The month of February has caused a lot of people to think about their own love lives or the lack of it. For some, it is a celebration of mutual love. For others, it is a constant reminder of their loneliness and lack of romantic excitement.
I have been reading through Josh Mulvilhill’s Preparing Children for Marriage: How to Teach God’s Good Design for Marriage, Sex, Purity, and Dating. And God has been using this book to provide new insights on how to raise covenant children in the area of marriage, etc. It also made me realize that while it is important to teach children about the possibility of marriage, it is equally important to train them for the possibility of singleness as well. Of course, I would want my children to get married someday. Even my five-year old told me she wanted to get married someday. But marriage is God’s gift to some people, and it is the ultimate picture of Jesus and His Bride, the church.
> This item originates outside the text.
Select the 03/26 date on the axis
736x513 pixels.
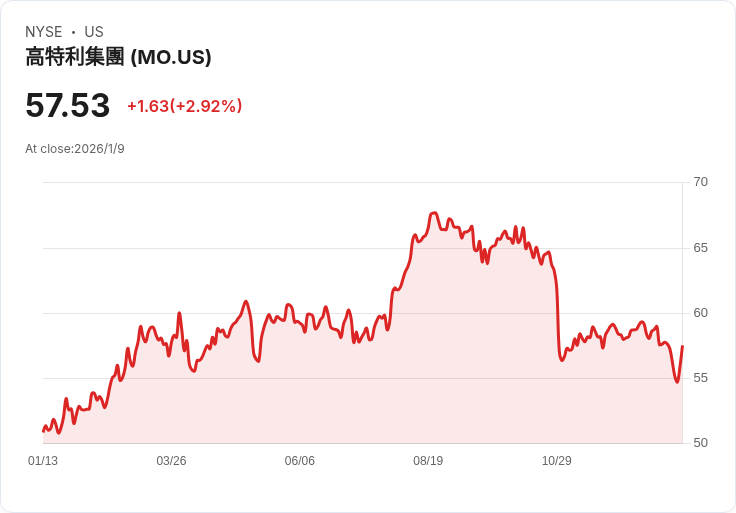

Marriage between a man and a woman is meant to reflect the relationship between Christ and the church. It is a living example of Jesus’ love for the church and of the church’s submission to Jesus. How Jesus loved the church is how a husband is to love his wife. How the church follows Jesus is how a wife is to follow her husband. Every marriage is a picture that tells the world about Jesus’ sacrificial love for us. Marriage points to a greater reality—it’s a living, breathing reminder of Calvary.
God never promised anywhere in the Bible that all Christians will find a life partner. Anyone teaching that purports this claim should be rejected. It is not only un-Biblical, it is utterly dangerous to be dispensing unrealistic hopes.
People want to be loved and desired by others. But we are bound to be disappointed when we make marriage the be-all and end-all of things. Instead of longing for marriage and avoiding singlehood, we should be teaching our children to be satisfied in Jesus. Because anything that replaces Christ as the supreme center in our life is an idol. If love becomes our idol, a difficult marriage can devastate us. If acceptance becomes our idol, the prospect of singlehood can make us feel rejected. I love how Dr. Mulvihill’s counsel for singlehood in his book,
If God calls your child to a life of singleness, your child should embrace that life with contentment. As parents, we ought to avoid expressing disappointment if this is the path that God has for our children. Instead, let us support our children in this self-sacrificing endeavor.
That is a good way to put things into perspective, isn’t it? But the bottomline is this, We should be teaching our children to find their ultimate joy and supreme satisfaction in Jesus.
[T]he kingdom of heaven is like a merchant in search of fine pearls, who, on finding one pearl of great value, went and sold all that he had and bought it. (Matthew 13:45-46)
If Jesus is our joy, whether we marry or remain single for the rest of our lives, we will find true contentment. I certainly hope my children grow up to be contented Christians as their understanding of the Gospel grows each day. Even I long for the very same thing.
In a word a contented Christian, being sweetly captivated under the authority of the Word, desires to be wholly at God’s disposal and is willing to live in that sphere and climate where God has set him. (Thomas Watson)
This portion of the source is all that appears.